Document passage:
[start]
Sunday, July 31, 2005
Saturday, July 30, 2005
GTA SA AO OK
Why are all the issues raised and dealt with far more eloquently and intelligently in other blogs?
Oh well, San Andreas has been banned from Australia, with some over-reacting old bat filing a lawsuit in the States, over the fact you can modify it to show explicit sex scenes. Because the woman bought it for her 14-year-old grandson.
Is it called 'Super Fun Happy Driving'? No, it's Grand Theft Auto. Grand Theft is a felony crime of an object that exceeds a given value. A felony is defined as a "very serious" crime.
What can we gather from this title? It would imply that the game may entail commiting a very serious crime of an expensive item, ie: a vehicle of some description.
But the game doesn't stop there, there were already in the game:
- implied sexual scenes, with muffled moaning
- a reward system for murder
- a reward system for not getting caught commiting said murder (avoid police)
- a multitude of weapons to beat/bludgeon/stab/slit-the-throat-of/shoot others
- lots of blood and gore
- encouraged violence against police
- 'using' a relationship with someone for personal gain (the 'girlfriend' aspect of the game)
- sex toys
- discussion of said sex toys, ie: 'I find a double-ender has more usage'
- sado-masocistic den, gimp references
- nipples-covered g-string nudity
- the following words spoken: cunt, shit, fuck, Whoa Jesus, bitch, Ah Christ, Oh my God, nigga (and other racial slurs), fucking prick, whore, dickhead, "you mother-fucking piece of shit gang-banging cock-sucker", assholes, tits, breast implants (but not fag, poof, or homo.. how PC of them)
- drug references (dope fiends, Crack Dens, etc)
- glorification of gangsters/mafia
- rewarding the use of prostitutes
- gambling rewarded and encouraged, including horse racing, black-jack, poker and slot machines
- probably more, this is just the list of things I noticed
Is sex the greatest evil in the world? Or more to the point, is pixelated suggested sex, without rendered genitals going to be anything more that giggle-worthy, or shock horror, educational? Perhaps all mating animals/insects should be exterminated, so we live in a pure world of only friggin lady beetles, just in case those with curious minds see breeding and ask questions we don't want to answer. Like "why are those two bugs stuck together?" "Why is fido hugging my leg?" or "where did I come from? Tim says the cabbage patch thing is full of shit and people fuck and then it happens? (to use some adopted GTA lingo)"
However, it's not all bad, I would encourage any actions that hinders 'these kinds of people' from learning how to breed.
Thursday, July 28, 2005
Me
I am a little worried I might be a latte left, so I thought I'd run myself through "Aleks' 8 Step Latte-Left Test(C)2005"
1. People who claim to care about the environment, but own a car and drive it to
work/uni because it would take them 10 minutes longer to get there by public
transport.
Ahh. I would take public transport to work, but it just isn't practical from where I am. I did get my license late, and only then it was because I was taking 2.5 hours to get to TAFE, bus-train-bus, and it would be similar to get to work. But, I've been pondering two options for quite a while now - a biodiesel car, or an electric bicycle. So, technically I'd say I've passed that one.
2. People who claim to care about the horrendous treatment of refugees in
Australia, but aren't active in any of the numerous groups who publicly
campaign on the matter.
[end]
Written task:
Resume the blog entries from their last line and keep writing in the same voice.

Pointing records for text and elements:
[start]
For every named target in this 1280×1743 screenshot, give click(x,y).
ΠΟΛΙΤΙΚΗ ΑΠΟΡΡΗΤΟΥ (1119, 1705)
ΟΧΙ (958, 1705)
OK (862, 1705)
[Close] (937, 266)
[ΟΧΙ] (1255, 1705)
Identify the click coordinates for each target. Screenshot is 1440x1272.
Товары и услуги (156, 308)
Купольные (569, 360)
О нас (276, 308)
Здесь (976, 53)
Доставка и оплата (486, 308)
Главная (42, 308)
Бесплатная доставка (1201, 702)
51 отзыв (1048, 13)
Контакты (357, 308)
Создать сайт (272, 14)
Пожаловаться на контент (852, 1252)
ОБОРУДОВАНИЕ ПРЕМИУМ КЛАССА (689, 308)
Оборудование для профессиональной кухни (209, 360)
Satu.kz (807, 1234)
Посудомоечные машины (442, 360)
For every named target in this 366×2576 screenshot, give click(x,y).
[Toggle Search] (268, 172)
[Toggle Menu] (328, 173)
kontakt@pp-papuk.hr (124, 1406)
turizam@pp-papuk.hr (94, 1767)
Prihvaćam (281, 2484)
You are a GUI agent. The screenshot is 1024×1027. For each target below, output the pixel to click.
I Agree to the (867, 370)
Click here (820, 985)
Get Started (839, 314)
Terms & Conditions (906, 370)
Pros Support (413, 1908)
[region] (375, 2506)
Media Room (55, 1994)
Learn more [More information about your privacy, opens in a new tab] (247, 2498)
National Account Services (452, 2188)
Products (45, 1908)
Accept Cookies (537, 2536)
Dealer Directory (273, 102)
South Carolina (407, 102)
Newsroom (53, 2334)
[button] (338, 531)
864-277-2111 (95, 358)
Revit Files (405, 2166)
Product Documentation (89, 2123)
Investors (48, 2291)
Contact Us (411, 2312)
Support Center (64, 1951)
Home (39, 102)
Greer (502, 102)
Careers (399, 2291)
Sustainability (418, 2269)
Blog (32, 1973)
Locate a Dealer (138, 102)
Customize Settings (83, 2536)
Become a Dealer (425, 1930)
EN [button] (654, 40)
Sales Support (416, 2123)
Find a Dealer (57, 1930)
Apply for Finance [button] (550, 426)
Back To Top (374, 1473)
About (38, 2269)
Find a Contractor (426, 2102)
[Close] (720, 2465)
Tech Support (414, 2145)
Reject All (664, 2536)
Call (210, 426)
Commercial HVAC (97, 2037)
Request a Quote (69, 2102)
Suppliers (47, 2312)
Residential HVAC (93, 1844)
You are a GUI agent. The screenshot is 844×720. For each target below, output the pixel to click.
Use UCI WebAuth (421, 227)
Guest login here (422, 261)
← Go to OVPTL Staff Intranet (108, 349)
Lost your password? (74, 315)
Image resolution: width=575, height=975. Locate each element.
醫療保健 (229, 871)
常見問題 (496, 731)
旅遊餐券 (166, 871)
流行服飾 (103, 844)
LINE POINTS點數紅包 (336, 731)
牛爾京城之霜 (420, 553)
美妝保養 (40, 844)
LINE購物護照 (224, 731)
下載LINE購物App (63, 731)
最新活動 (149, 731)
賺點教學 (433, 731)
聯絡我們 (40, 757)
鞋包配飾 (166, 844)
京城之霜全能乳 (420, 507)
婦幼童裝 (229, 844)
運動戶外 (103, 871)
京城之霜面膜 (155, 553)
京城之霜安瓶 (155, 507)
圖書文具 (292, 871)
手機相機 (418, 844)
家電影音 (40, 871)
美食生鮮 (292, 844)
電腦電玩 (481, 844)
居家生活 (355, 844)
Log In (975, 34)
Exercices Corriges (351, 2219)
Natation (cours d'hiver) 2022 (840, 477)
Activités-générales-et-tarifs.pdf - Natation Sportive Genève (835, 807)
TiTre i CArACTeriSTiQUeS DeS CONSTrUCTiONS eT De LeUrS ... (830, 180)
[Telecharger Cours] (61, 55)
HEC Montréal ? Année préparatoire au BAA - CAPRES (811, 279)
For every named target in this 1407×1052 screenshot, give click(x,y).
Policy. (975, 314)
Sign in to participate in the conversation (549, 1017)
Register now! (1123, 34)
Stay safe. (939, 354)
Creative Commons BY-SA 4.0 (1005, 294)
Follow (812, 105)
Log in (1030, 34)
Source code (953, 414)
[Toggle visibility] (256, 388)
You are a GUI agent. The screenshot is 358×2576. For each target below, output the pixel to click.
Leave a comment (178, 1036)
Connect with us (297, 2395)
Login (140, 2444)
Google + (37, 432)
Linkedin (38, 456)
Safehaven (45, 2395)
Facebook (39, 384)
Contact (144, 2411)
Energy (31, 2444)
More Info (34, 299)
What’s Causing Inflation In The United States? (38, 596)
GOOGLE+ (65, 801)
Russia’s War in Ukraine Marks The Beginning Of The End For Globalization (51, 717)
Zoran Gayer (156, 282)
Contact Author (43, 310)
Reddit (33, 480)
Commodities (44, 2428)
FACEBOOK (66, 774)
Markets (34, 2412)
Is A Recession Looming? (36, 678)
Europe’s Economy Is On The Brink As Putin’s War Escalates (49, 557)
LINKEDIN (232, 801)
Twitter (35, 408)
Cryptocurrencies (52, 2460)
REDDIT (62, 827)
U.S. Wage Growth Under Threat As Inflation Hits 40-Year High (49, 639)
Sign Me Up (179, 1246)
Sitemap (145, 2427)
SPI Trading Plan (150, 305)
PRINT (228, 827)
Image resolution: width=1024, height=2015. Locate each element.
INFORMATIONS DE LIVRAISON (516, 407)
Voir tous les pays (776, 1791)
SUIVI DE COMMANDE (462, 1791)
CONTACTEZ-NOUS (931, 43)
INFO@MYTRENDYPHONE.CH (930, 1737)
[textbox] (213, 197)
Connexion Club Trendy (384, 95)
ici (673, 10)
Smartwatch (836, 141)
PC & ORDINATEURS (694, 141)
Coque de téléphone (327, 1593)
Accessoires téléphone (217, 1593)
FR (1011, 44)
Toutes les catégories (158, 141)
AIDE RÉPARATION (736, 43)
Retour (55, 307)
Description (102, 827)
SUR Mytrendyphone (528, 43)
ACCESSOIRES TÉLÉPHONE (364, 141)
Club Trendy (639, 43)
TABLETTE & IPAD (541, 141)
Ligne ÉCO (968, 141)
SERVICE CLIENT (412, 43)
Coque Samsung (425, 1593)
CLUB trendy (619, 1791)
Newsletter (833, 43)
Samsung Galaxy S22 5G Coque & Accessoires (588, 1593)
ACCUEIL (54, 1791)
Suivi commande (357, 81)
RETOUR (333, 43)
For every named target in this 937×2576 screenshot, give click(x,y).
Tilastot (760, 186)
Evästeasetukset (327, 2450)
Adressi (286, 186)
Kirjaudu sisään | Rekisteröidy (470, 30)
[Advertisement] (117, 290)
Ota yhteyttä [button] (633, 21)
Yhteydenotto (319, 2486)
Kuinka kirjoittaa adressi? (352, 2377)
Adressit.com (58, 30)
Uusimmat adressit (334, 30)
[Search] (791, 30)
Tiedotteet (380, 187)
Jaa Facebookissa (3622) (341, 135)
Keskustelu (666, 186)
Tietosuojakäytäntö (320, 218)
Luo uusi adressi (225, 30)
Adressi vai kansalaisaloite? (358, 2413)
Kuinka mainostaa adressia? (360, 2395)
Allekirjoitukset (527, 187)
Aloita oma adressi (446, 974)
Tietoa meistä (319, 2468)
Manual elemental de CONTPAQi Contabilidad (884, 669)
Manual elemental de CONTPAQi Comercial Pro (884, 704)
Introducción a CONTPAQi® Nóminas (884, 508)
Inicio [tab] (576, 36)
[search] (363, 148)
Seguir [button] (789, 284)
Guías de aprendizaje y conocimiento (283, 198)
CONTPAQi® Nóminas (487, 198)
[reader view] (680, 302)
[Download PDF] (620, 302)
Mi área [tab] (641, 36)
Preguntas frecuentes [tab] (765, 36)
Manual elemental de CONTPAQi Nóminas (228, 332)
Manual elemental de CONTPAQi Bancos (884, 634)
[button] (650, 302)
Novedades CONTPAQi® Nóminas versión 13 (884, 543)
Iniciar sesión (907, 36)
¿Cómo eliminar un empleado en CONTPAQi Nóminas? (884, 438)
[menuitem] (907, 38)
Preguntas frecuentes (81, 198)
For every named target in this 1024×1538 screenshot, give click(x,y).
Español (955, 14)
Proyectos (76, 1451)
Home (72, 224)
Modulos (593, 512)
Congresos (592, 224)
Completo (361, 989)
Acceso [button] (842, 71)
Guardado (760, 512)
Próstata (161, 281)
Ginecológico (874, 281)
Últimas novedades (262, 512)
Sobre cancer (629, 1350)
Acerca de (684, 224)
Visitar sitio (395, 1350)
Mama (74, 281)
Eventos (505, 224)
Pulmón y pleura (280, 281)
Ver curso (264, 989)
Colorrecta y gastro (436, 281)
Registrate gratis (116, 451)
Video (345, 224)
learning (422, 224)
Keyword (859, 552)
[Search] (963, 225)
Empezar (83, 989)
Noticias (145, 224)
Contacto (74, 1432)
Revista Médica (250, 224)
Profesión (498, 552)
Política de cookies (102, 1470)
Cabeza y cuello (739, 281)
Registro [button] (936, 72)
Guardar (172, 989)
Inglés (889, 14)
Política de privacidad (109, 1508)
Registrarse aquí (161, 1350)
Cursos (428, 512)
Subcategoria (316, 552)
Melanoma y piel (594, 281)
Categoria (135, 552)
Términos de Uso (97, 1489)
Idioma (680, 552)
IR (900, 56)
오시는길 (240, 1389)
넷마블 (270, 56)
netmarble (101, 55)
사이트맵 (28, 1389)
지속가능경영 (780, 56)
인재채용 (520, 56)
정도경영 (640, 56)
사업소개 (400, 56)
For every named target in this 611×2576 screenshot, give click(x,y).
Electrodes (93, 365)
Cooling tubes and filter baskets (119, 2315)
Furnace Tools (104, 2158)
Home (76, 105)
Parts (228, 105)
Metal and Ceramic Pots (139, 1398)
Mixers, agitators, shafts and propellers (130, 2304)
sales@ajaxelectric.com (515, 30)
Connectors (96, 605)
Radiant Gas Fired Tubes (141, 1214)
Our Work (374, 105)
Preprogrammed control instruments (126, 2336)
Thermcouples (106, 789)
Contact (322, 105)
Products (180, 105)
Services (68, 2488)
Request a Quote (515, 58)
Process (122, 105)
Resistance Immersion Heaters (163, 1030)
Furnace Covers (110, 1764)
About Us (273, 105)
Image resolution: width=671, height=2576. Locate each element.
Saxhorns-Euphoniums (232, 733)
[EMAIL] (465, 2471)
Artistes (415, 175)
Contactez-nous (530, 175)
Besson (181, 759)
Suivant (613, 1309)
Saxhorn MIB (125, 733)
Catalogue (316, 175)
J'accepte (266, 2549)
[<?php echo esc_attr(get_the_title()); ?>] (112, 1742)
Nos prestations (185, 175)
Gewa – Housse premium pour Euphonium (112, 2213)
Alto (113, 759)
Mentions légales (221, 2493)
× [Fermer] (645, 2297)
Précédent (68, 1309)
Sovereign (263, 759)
[end]
Reply:
Crud, I do care, but I haven't done anything about it, apart from trying to continue to keep the issue current with co-workers, which isn't easy when you get the Herald Sun readers head-in-sand "I don't want these evil-doers in my country, they sew lips together, they're... etc etc."
3. People who claim to support unions, but aren't active in their union, or
aren't even a member of their union.
I'm a Shop Steward (Deputy), so flying colours there.
4. People who bitch about how the ALP has sold out but still vote for those
treacherous bastards.
I stopped voting for them, I let my membership lapse, and I raise their uselessness at every single possible opportunity.
5. People who whinge about McDonalds, Hungry Jacks, KFC etc and some of the
things they do, yet still buy things from there.
Well, I really don't give a hoot about them, I know they're bad, although Hungry Jacks is 50% Australian owned, and Red Rooster 100%. I normally don't frequent these places, I don't even eat "dirty bird" anymore, but there is a Maccas near my workplace that I do go to if I don't bring my own lunch, and I have personally boycotted the company cafeteria, and it's the only other place to eat. Oh, and they know me there and I get free food quite often, so in a way I'm not helping their business at all.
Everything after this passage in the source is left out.